In the present study various sources of plant phytates were used to investigate the effect of phytate, and the released inorganic phosphorus was measured. Plant phytates, namely, chick pea, corn, green pea, groundnut, pearl pea, and chick feed named “Layer Mash” were chosen as the substrate for in vitro hydrolysis. The maximal inorganic phosphorus release was obtained with pearl pea. The released inorganic phosphorus from these sources was significantly high (Table 2) than other reported results. A similar finding was reported by Fu et al. [18] with Yersinia kristeensenii. This property of the Alcaligenes phytase makes this a potential supplement in the animal feed industry. The plant phytate sources mentioned above are widely used as raw materials in the animal feed industry. Phytase cannot be fully used by agastric fish like carps, in which the pH of the digestive tract is about 6.5–8.4. Interestingly, Alcaligenes phytase was active and stable at this range of pH. Thus, this phytase could be used effectively in the feed of monogastric animals and other organisms.

Table 2

In vitro hydrolysis of plant phytate by alkaline-stable phytase from Alcaligenes sp.

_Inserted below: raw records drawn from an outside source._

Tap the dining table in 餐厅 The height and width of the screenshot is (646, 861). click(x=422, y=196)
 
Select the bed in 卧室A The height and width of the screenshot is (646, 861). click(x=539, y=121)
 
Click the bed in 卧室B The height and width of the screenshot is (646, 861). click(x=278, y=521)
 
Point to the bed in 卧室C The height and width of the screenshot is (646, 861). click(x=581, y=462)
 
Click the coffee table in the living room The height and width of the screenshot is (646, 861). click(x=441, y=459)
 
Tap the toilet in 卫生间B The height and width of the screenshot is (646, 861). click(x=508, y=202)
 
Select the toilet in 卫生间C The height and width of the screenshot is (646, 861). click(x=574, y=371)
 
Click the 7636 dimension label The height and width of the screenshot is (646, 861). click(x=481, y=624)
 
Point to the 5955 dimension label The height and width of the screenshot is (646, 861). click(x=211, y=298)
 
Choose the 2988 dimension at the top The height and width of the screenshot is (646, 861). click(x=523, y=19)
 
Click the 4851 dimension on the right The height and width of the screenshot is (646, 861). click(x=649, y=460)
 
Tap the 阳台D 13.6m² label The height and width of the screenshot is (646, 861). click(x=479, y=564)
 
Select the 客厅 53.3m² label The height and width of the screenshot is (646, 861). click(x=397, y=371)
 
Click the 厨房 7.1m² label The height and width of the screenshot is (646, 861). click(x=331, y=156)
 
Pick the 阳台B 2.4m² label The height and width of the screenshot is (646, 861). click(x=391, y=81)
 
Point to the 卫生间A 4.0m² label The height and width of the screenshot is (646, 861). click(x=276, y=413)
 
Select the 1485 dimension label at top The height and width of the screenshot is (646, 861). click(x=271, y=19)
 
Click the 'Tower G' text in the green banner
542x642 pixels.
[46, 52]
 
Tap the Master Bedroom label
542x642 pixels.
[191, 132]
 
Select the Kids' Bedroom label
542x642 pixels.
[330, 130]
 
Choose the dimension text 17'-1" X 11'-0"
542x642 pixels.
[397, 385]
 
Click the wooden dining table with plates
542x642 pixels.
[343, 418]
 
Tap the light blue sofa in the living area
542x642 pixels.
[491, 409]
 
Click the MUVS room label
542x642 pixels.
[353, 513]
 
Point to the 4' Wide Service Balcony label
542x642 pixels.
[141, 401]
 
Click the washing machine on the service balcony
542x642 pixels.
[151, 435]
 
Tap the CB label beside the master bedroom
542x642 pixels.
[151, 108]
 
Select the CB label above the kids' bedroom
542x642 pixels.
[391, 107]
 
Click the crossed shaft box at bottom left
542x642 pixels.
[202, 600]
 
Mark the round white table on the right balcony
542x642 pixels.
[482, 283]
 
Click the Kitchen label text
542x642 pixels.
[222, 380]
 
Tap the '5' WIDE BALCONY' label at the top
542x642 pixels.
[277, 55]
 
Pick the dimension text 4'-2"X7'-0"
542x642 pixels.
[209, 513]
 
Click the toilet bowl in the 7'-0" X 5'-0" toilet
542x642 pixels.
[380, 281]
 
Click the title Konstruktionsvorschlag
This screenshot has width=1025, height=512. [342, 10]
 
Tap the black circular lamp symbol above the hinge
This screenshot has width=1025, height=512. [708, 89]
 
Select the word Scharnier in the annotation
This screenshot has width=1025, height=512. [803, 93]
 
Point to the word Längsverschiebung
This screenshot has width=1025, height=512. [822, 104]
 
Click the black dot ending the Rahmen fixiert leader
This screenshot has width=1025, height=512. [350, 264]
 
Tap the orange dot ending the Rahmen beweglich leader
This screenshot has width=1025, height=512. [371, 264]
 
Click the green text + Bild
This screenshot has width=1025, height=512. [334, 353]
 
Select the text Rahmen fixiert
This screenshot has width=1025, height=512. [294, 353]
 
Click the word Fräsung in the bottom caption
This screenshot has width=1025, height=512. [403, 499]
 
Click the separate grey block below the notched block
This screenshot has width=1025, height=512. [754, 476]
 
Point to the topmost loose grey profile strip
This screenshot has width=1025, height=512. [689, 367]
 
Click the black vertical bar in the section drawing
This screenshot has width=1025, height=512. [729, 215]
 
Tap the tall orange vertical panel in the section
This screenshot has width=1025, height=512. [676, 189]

Phytate source	Released inorganic phosphorus (mg/kg raw material)
Chick pea	1930 ± 23
Corn	1740 ± 86
Green pea	1050 ± 61
Ground nut	845 ± 35
Pearl pea	1935 ± 42
Chick feed	1655 ± 25

4. Conclusions

Phytate-rich plant feed restricts the bioavailability of phosphorus along with other minerals. It is clear that supplemental phytase can enhance the bioavailability of phosphorus and other minerals in plant-based feed. The Alcaligenes phytase had an optimum pH at alkaline range (7.0-8.0) and, fortunately, the fish gut pH fell at this range. Hence, this phytase could be used effectively to increase the bioavailability of phosphorus in feed. Further investigation about phytase application in fish feed is needed to study in in vivo. The progress in biotechnology of phytase is remarkable and attracting worldwide attention. Overproduction of phytase can be achieved by physical, chemical methods of mutagenesis and through recombinant DNA technology.